Each entry below is to be duplicated precisely.

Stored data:
++++++++++
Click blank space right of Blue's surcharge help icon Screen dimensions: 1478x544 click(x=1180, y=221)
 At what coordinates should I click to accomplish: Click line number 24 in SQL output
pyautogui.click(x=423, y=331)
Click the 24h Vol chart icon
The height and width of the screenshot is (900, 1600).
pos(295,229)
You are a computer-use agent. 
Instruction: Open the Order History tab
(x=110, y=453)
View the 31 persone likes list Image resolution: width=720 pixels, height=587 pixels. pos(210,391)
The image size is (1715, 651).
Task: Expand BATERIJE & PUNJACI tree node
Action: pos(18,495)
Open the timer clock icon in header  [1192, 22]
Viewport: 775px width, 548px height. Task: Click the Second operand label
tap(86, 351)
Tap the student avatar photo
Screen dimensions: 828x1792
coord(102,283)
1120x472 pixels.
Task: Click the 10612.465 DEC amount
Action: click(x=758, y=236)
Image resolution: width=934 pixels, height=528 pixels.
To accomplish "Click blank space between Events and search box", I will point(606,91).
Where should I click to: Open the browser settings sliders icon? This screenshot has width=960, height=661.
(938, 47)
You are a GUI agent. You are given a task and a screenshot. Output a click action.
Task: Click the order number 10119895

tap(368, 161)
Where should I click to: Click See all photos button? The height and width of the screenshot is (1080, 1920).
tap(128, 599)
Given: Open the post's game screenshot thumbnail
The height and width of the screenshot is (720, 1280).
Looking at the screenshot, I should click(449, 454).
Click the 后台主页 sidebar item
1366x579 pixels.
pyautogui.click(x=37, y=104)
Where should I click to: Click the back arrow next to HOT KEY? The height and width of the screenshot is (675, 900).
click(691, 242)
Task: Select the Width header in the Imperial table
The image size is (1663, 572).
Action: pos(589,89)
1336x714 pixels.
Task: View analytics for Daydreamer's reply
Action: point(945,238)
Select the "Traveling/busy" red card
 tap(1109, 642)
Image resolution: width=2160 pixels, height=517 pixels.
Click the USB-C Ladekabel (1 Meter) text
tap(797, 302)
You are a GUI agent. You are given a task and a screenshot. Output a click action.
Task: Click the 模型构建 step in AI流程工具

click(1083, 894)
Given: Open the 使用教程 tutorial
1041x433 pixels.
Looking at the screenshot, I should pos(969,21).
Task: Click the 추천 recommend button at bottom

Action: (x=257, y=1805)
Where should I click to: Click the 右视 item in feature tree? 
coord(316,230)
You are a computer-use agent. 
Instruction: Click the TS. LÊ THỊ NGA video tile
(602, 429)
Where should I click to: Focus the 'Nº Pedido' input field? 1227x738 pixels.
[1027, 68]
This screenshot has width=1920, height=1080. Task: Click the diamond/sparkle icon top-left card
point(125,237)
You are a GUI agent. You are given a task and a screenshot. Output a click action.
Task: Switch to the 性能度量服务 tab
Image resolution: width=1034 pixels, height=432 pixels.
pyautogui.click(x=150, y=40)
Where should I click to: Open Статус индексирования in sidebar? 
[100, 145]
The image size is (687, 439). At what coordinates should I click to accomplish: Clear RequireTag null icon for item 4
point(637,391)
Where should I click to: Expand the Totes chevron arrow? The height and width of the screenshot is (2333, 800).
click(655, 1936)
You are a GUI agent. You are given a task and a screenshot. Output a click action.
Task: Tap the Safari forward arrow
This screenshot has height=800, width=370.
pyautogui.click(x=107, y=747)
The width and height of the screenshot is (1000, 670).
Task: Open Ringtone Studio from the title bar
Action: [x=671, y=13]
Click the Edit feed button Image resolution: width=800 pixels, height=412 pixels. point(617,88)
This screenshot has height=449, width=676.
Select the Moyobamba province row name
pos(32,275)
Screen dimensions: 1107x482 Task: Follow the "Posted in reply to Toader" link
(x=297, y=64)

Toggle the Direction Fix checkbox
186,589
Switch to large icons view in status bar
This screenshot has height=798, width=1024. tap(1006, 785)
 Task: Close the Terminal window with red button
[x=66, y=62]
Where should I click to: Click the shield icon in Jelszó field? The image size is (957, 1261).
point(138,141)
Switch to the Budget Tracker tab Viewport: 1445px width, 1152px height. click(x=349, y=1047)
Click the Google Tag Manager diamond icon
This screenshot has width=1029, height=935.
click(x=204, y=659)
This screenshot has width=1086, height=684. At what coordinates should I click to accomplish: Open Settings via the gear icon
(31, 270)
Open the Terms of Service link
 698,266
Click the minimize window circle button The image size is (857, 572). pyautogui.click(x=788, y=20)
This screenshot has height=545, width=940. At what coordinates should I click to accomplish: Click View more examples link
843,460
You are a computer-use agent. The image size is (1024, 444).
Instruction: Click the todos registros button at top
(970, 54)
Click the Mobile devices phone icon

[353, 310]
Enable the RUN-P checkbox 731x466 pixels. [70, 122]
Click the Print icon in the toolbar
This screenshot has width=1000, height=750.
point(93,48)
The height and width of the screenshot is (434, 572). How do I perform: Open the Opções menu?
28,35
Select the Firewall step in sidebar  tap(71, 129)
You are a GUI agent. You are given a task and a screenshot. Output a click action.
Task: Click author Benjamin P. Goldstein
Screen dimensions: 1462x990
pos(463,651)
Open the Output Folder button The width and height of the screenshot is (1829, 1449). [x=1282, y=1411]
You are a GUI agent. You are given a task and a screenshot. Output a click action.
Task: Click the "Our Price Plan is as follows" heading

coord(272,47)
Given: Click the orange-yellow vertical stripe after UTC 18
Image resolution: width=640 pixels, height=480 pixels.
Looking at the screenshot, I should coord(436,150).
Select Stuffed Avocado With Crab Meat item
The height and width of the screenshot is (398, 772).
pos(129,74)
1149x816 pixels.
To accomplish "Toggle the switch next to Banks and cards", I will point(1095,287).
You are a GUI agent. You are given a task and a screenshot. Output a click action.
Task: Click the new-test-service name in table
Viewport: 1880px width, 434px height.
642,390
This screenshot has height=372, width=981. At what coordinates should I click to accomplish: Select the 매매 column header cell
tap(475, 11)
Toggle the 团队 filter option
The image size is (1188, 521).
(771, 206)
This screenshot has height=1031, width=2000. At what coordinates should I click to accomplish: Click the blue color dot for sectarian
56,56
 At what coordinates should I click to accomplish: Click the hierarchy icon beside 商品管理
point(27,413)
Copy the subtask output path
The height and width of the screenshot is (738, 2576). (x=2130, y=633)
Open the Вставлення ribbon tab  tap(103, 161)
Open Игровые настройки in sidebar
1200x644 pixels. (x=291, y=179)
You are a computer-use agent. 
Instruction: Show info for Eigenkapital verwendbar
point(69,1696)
++++++++++
WRITTEN SOLUTION:
Click blank space right of Blue's surcharge help icon Screen dimensions: 1478x544 click(x=1180, y=221)
 At what coordinates should I click to accomplish: Click line number 24 in SQL output
pyautogui.click(x=423, y=331)
Click the 24h Vol chart icon
The height and width of the screenshot is (900, 1600).
pos(295,229)
You are a computer-use agent. 
Instruction: Open the Order History tab
(x=110, y=453)
View the 31 persone likes list Image resolution: width=720 pixels, height=587 pixels. pos(210,391)
The image size is (1715, 651).
Task: Expand BATERIJE & PUNJACI tree node
Action: pos(18,495)
Open the timer clock icon in header  [1192, 22]
Viewport: 775px width, 548px height. Task: Click the Second operand label
tap(86, 351)
Tap the student avatar photo
Screen dimensions: 828x1792
coord(102,283)
1120x472 pixels.
Task: Click the 10612.465 DEC amount
Action: click(x=758, y=236)
Image resolution: width=934 pixels, height=528 pixels.
To accomplish "Click blank space between Events and search box", I will point(606,91).
Where should I click to: Open the browser settings sliders icon? This screenshot has width=960, height=661.
(938, 47)
You are a GUI agent. You are given a task and a screenshot. Output a click action.
Task: Click the order number 10119895

tap(368, 161)
Where should I click to: Click See all photos button? The height and width of the screenshot is (1080, 1920).
tap(128, 599)
Given: Open the post's game screenshot thumbnail
The height and width of the screenshot is (720, 1280).
Looking at the screenshot, I should click(449, 454).
Click the 后台主页 sidebar item
1366x579 pixels.
pyautogui.click(x=37, y=104)
Where should I click to: Click the back arrow next to HOT KEY? The height and width of the screenshot is (675, 900).
click(691, 242)
Task: Select the Width header in the Imperial table
The image size is (1663, 572).
Action: pos(589,89)
1336x714 pixels.
Task: View analytics for Daydreamer's reply
Action: point(945,238)
Select the "Traveling/busy" red card
 tap(1109, 642)
Image resolution: width=2160 pixels, height=517 pixels.
Click the USB-C Ladekabel (1 Meter) text
tap(797, 302)
You are a GUI agent. You are given a task and a screenshot. Output a click action.
Task: Click the 模型构建 step in AI流程工具

click(1083, 894)
Given: Open the 使用教程 tutorial
1041x433 pixels.
Looking at the screenshot, I should pos(969,21).
Task: Click the 추천 recommend button at bottom

Action: (x=257, y=1805)
Where should I click to: Click the 右视 item in feature tree? 
coord(316,230)
You are a computer-use agent. 
Instruction: Click the TS. LÊ THỊ NGA video tile
(602, 429)
Where should I click to: Focus the 'Nº Pedido' input field? 1227x738 pixels.
[1027, 68]
This screenshot has width=1920, height=1080. Task: Click the diamond/sparkle icon top-left card
point(125,237)
You are a GUI agent. You are given a task and a screenshot. Output a click action.
Task: Switch to the 性能度量服务 tab
Image resolution: width=1034 pixels, height=432 pixels.
pyautogui.click(x=150, y=40)
Where should I click to: Open Статус индексирования in sidebar? 
[100, 145]
The image size is (687, 439). At what coordinates should I click to accomplish: Clear RequireTag null icon for item 4
point(637,391)
Where should I click to: Expand the Totes chevron arrow? The height and width of the screenshot is (2333, 800).
click(655, 1936)
You are a GUI agent. You are given a task and a screenshot. Output a click action.
Task: Tap the Safari forward arrow
This screenshot has height=800, width=370.
pyautogui.click(x=107, y=747)
The width and height of the screenshot is (1000, 670).
Task: Open Ringtone Studio from the title bar
Action: [x=671, y=13]
Click the Edit feed button Image resolution: width=800 pixels, height=412 pixels. point(617,88)
This screenshot has height=449, width=676.
Select the Moyobamba province row name
pos(32,275)
Screen dimensions: 1107x482 Task: Follow the "Posted in reply to Toader" link
(x=297, y=64)

Toggle the Direction Fix checkbox
186,589
Switch to large icons view in status bar
This screenshot has height=798, width=1024. tap(1006, 785)
 Task: Close the Terminal window with red button
[x=66, y=62]
Where should I click to: Click the shield icon in Jelszó field? The image size is (957, 1261).
point(138,141)
Switch to the Budget Tracker tab Viewport: 1445px width, 1152px height. click(x=349, y=1047)
Click the Google Tag Manager diamond icon
This screenshot has width=1029, height=935.
click(x=204, y=659)
This screenshot has width=1086, height=684. At what coordinates should I click to accomplish: Open Settings via the gear icon
(31, 270)
Open the Terms of Service link
 698,266
Click the minimize window circle button The image size is (857, 572). pyautogui.click(x=788, y=20)
This screenshot has height=545, width=940. At what coordinates should I click to accomplish: Click View more examples link
843,460
You are a computer-use agent. The image size is (1024, 444).
Instruction: Click the todos registros button at top
(970, 54)
Click the Mobile devices phone icon

[353, 310]
Enable the RUN-P checkbox 731x466 pixels. [70, 122]
Click the Print icon in the toolbar
This screenshot has width=1000, height=750.
point(93,48)
The height and width of the screenshot is (434, 572). How do I perform: Open the Opções menu?
28,35
Select the Firewall step in sidebar  tap(71, 129)
You are a GUI agent. You are given a task and a screenshot. Output a click action.
Task: Click author Benjamin P. Goldstein
Screen dimensions: 1462x990
pos(463,651)
Open the Output Folder button The width and height of the screenshot is (1829, 1449). [x=1282, y=1411]
You are a GUI agent. You are given a task and a screenshot. Output a click action.
Task: Click the "Our Price Plan is as follows" heading

coord(272,47)
Given: Click the orange-yellow vertical stripe after UTC 18
Image resolution: width=640 pixels, height=480 pixels.
Looking at the screenshot, I should coord(436,150).
Select Stuffed Avocado With Crab Meat item
The height and width of the screenshot is (398, 772).
pos(129,74)
1149x816 pixels.
To accomplish "Toggle the switch next to Banks and cards", I will point(1095,287).
You are a GUI agent. You are given a task and a screenshot. Output a click action.
Task: Click the new-test-service name in table
Viewport: 1880px width, 434px height.
642,390
This screenshot has height=372, width=981. At what coordinates should I click to accomplish: Select the 매매 column header cell
tap(475, 11)
Toggle the 团队 filter option
The image size is (1188, 521).
(771, 206)
This screenshot has height=1031, width=2000. At what coordinates should I click to accomplish: Click the blue color dot for sectarian
56,56
 At what coordinates should I click to accomplish: Click the hierarchy icon beside 商品管理
point(27,413)
Copy the subtask output path
The height and width of the screenshot is (738, 2576). (x=2130, y=633)
Open the Вставлення ribbon tab  tap(103, 161)
Open Игровые настройки in sidebar
1200x644 pixels. (x=291, y=179)
You are a computer-use agent. 
Instruction: Show info for Eigenkapital verwendbar
point(69,1696)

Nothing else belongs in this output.